Search code examples
pythondatetimedata-masking

How do I add uniform random noise to a timestamp?


I am trying to mask datetime values by adding uniform random noise to the datetime values.

I currently use the Cape Python module to add noise to my data. However I'd like to develop my own custom function similar to the one provided by Cape Python below.

!pip install cape-privacy
from cape_privacy.pandas.transformations import *
import datetime

s = pd.Series([datetime.date(year=2020, month=2, day=15)])
perturb = DatePerturbation(frequency="MONTH", min=-10, max=10)
perturb(s)
# Returns 2019-07-20

Is there a way I can add noise (between min and max) to the DAY, MONTH or YEAR or a combination of the aforementioned, given a datetime value and make it look credible?

# Input
2021-09-23

# Expected Output when noise is added to DAY between -10 and 10
2021-09-20

Solution

  • I don't know Cape Python, so this might be off...
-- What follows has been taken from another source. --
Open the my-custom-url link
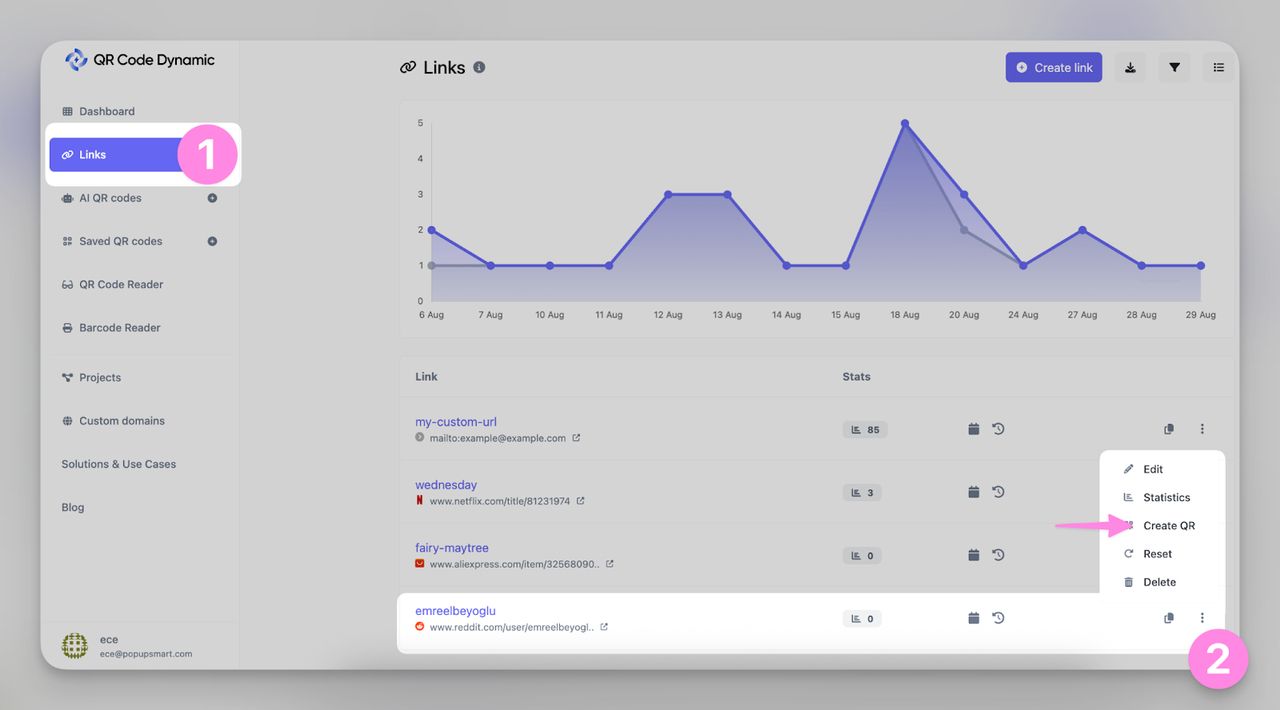Viewport: 1280px width, 710px height. tap(456, 422)
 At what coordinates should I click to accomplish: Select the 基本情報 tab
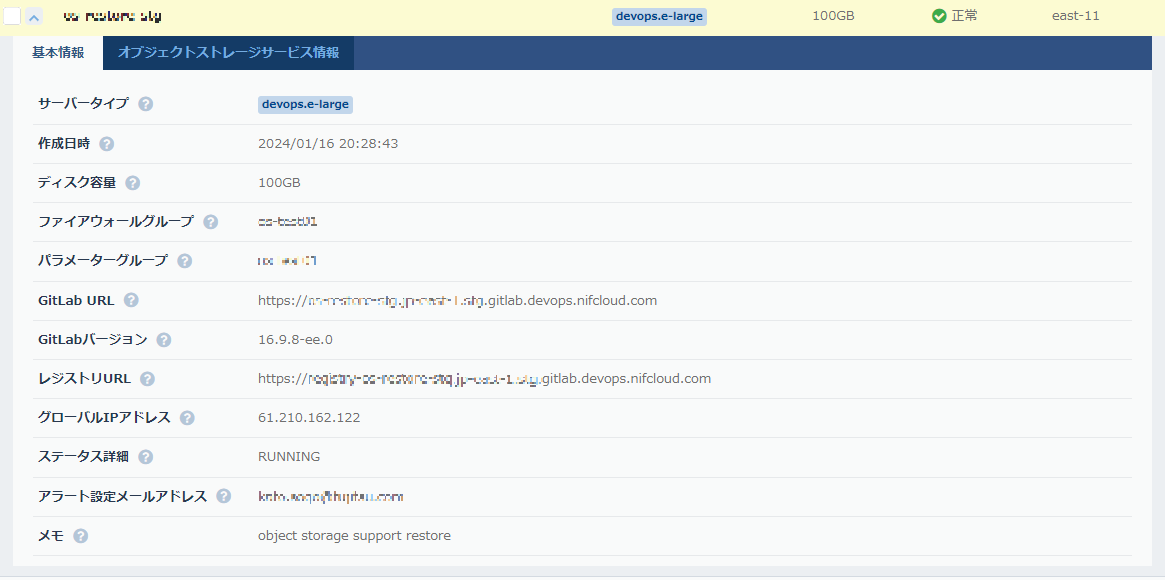[x=58, y=53]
    Here's a way to do that:

    from datetime import date, timedelta
    from random import randint
    
    def date_pertubation(d, attribs, minimum, maximum):
        if isinstance(attribs, str):
            attribs = [attribs]
        attribs = [attrib.casefold() for attrib in attribs]
        year = d.year
        if "year" in attribs:
            year += randint(minimum, maximum)
        month = d.month - 1
        if "month" in attribs:
            month += randint(minimum, maximum)
            year_delta, month = divmod(month, 12)
            year += year_delta
        month += 1
        day_delta = d.day - 1
        if "day" in attribs:
            day_delta += randint(minimum, maximum)
        
        return date(year, month, 1) + timedelta(days=day_delta)
    

    This

    d = date(year=2020, month=2, day=15)
    for _ in range(5):
        print(date_pertubation(d, "DAY", -20, 20).strftime("%Y-%m-%d"))
    for _ in range(5):
        print(date_pertubation(d, "YEAR", -3, 3).strftime("%Y-%m-%d"))
    for _ in range(5):
        print(date_pertubation(d, ["YEAR", "MONTH", "DAY"], -3, 3).strftime("%Y-%m-%d"))
    

    will produce something like

    2020-02-11
    2020-02-09
    2020-01-29
    2020-02-29
    2020-03-01
    
    2022-02-15
    2022-02-15
    2020-02-15
    2017-02-15
    2017-02-15
    
    2016-12-12
    2016-12-14
    2021-01-13
    2019-11-15
    2021-05-14